Place d’Italie – 1961 Giorgio De Chirico

Giorgio De Chirico (1888-1978)

 

Place d’Italie

1961

Huile sur toile

Dim 40,3 x 50,2 cm

Conservé dans la collection de Derek Power à Londres

 

Le peintre

Chirico est né à Vólos, port grec de la Thessalie, de parents italiens.
En 1900, il suit des cours de dessin et de peinture à l’académie des beaux-arts d’Athènes tout en fréquentant l’Institut Polytechnique de la ville.
En 1905, il quitte la Grèce pour Milan puis Munich où il fréquente l’Académie des Beaux-arts. Il rencontre les peintres symbolistes Arnold Böcklin et Max Klinger qui influenceront sa peinture.
Il découvre les œuvres de Nietzsche et de Schopenhauer.
En 1910, il est à Florence.
La Renaissance italienne et l’art grec compteront dans sa peinture.
En 1911, il s’installe à Paris, la capitale des Arts où il intègre le cercle d’Apollinaire.
Il découvre les paysages de la modernité, les gares, les cheminées, les enseignes.
Sa rencontre avec Apollinaire lui permet d’accéder à l’avant-garde formée autour du poète. C’est Apollinaire qui lui présente le marchand d’art, Paul Guillaume.
Des liens amicaux se nouent entre les artistes étrangers, Apollinaire (né à Rome d’un père polonais), De Chirico (italien), Picasso (espagnol), Chagall (russe).
Ils fréquentent tous la bohème artistique de Montparnasse.
De cette émulation nait un nouveau mouvement, le surréalisme.
En 1918, il s’installe à Rome où il participe à la fondation de Valori Plastici, une revue qui s’oriente rapidement vers la défense de l’art italien du Quattrocento.
En 1919, sans renier sa peinture « métaphysique », il prône un retour à la tradition. Chirico reproduit les maîtres de la Renaissance italienne et reprend ses premiers tableaux avec une lumière et dans un format, différents.
De Chirico désavoue sa production passée au moment où elle est reçue comme une révélation par les surréalistes.
Ce retour au classique, à l’Antique, décontenance les surréalistes qui le rejettent.
En 1922, une grande exposition personnelle lui est consacrée à Paris, préfacé par André Breton.
Il meurt à Rome à 90 ans.

Chirico est l’un des maîtres qui a révolutionné l’art moderne en proposant de nouveaux codes visuels.

 

 Le tableau

Ce tableau appartient à la série des Places d’Italie, qui compte une centaine de toiles.

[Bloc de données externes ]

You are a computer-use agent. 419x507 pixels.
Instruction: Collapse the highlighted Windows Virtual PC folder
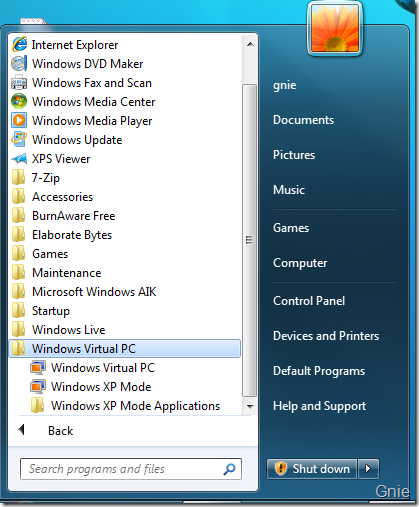pyautogui.click(x=124, y=349)
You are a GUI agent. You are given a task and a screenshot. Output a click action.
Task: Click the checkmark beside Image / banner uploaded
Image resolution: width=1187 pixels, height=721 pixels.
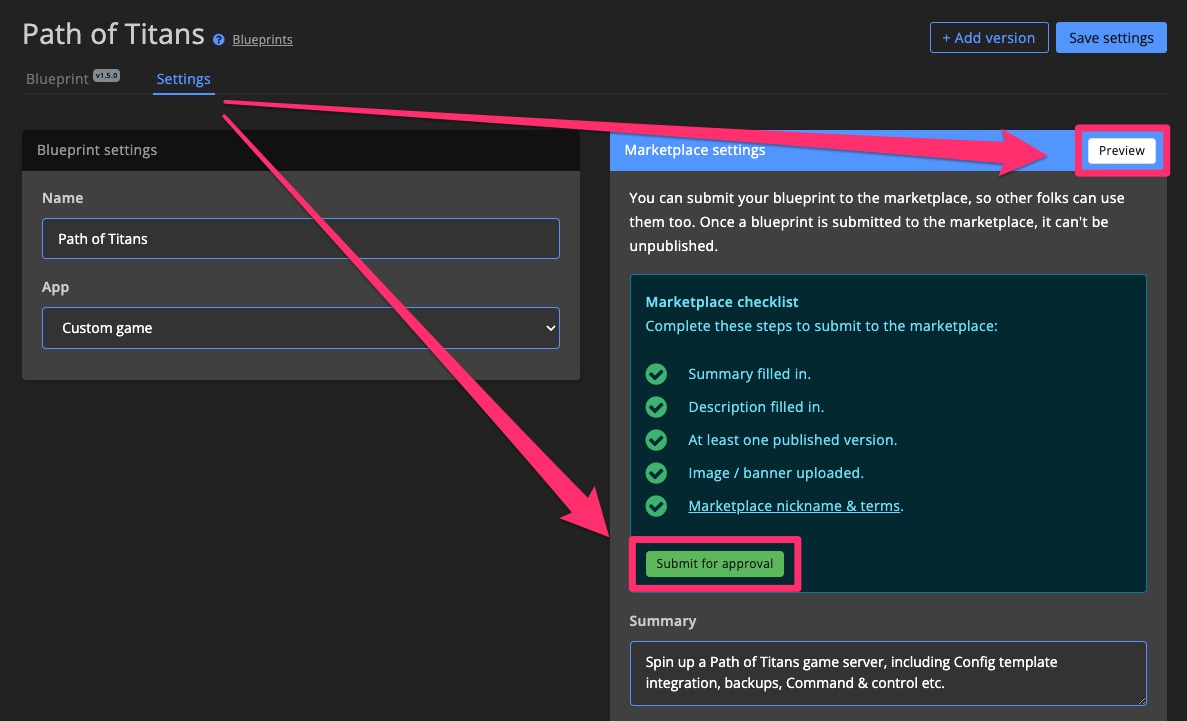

Cette série fera la réputation du peintre.

Une place d’Italie à l’aspect théâtral.

 Le tableau représente un paysage urbain, une place d’Italie presque déserte.
Deux personnages nanifiés, une sculpture, un monument, un bloc de pierre deux bâtiments à arcades, un train et une montagne agrémentent la toile.

 

Composition

Le tableau représente une place encadrée par une architecture moderne, symétrique, avec des arcades romaines sur les deux bâtiments à gauche et à droite de la composition.

Le bâtiment de droite est le contre-point plastique du bâtiment de gauche.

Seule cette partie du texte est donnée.